Americans consume approximately 2.7 billion boxes of cereal annually, and the US cereal market was valued at $20.58bn in 2022. However, consumer appetite for sugar cereals is quickly souring, so growth of the sector is projected to be relatively slow: at 2.33% CAGR until 2027.
At the same time, fierce competition has emerged from new alternative players in the premium segment - organic, private labels, etc - along with private labels in the lower-price segment.
Following the mass liquidations - with 85.6 million shares outstanding - the enterprise value (market capitalisation and net debt) of WK Kellogg stands at $1.3bn, a multiple of only x5 to x6 the operating profit before depreciation and amortisation (EBITDA) expected over the next three years, and less than x7 the consolidated profit projected by analysts to 2025.
While financial performance has been disappointing in recent years, Cahillane is adamant WK Kellogg will return to double-digit operating margins. Both new companies boast a strong portfolio of products that consumers across the globe recognise and love, and there is the 117-year-old legacy as a foundation.
However, it remains to be seen whether the recent change will actually result in operational excellence and value for shareholders.
Presence down under
The split of Kellogg Company has, not surprisingly, far reaching tendrils, with its Aussie arm rebranded under the Kellanova name.
Kellanova MD Anthony Holme said the change doesn’t impact Aussie consumers ‘right now’.
The massive rebrand comes almost 100 years after the cereal giant was introduced to Australia (in 1924), however, it might go unnoticed, as cereal favourites like Coco Pops, Sultana Bran and Crunchy Nut will retain the Kellogg’s logo.
“It means much more choice for Australian consumers in the future as we bring the global snacking opportunities and local snacking opportunities into Australia,” he said.
“People are moving through the day faster.
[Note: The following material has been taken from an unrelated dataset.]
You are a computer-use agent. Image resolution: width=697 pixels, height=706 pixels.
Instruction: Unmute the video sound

They don't necessarily want the same format of food ... and we need to answer to that.
“Impulse occasions are very different to formal sit-down meal occasions, and the way that you take it to market, whilst appearing the same, creates a much more entrepreneurial and much more focused growth mindset.”
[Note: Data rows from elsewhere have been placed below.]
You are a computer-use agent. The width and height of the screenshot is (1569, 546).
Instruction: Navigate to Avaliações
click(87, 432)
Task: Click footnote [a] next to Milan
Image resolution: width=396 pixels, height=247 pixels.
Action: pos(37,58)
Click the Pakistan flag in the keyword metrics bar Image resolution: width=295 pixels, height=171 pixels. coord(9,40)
English football partnership
In other news, Kellogg UK - which also splits into WK Kellogg and Kellanova - has signed on as official partner of the English Football League Championship.
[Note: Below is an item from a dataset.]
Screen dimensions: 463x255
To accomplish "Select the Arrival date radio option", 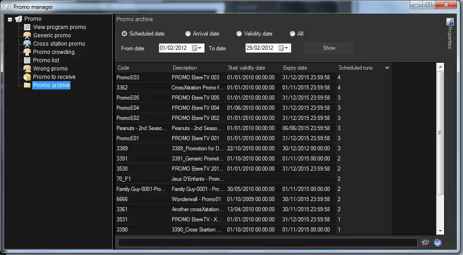I will point(188,34).
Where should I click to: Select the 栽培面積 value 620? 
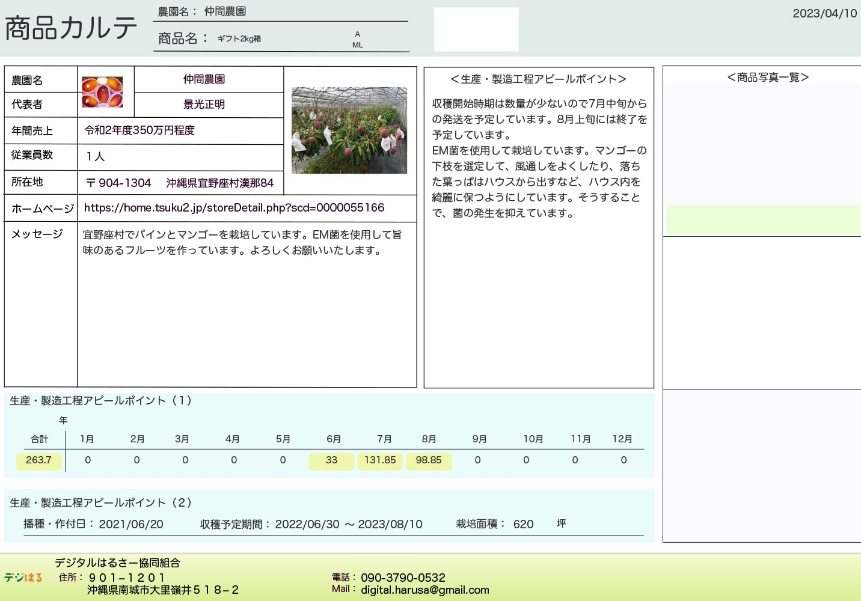coord(523,524)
Kellogg cereals were first introduced to the British public back in 1922 and have become as popular as football for millions of people across England and Wales, so the partnership made sense for the multinational giant to positively impact the 72 communities where EFL clubs are located.
“It’s been our great privilege to be part of British life for more than one hundred years, so it’s only right we should be joining up with another iconic institution like the EFL,” said Chris Silcock, Kellogg UK’s MD.
“Both Kellogg’s and the EFL are brands at the heart of communities up and down the country and this is the start of a great partnership.”
Kellogg’s will have presence across all the EFL’s three divisions and five Wembley finals.
“With growing attendances, bigger audiences and an enhanced sponsorship portfolio, the EFL’s popularity is clear,” said Ben Wright, chief commercial officer, EFL.
“Eighty percent of the population live within 15 miles of an EFL Club and millions of fans come through the turnstiles every month, meaning the League has the ability to forge strong connections with families on a nationwide scale.”
The cereal and snack giant will also work with the EFL’s charitable arm until the end of the 2027/28 season.
“Between the EFL Trust’s vision and Kellogg’s ambition around the roles we play in our communities, we are perfectly aligned to create a significant and positive impact,” said Cathy Abraham, CEO, EFL Trust.
“Together, we will be a force for good and we will create positive moments for our communities for years to come.”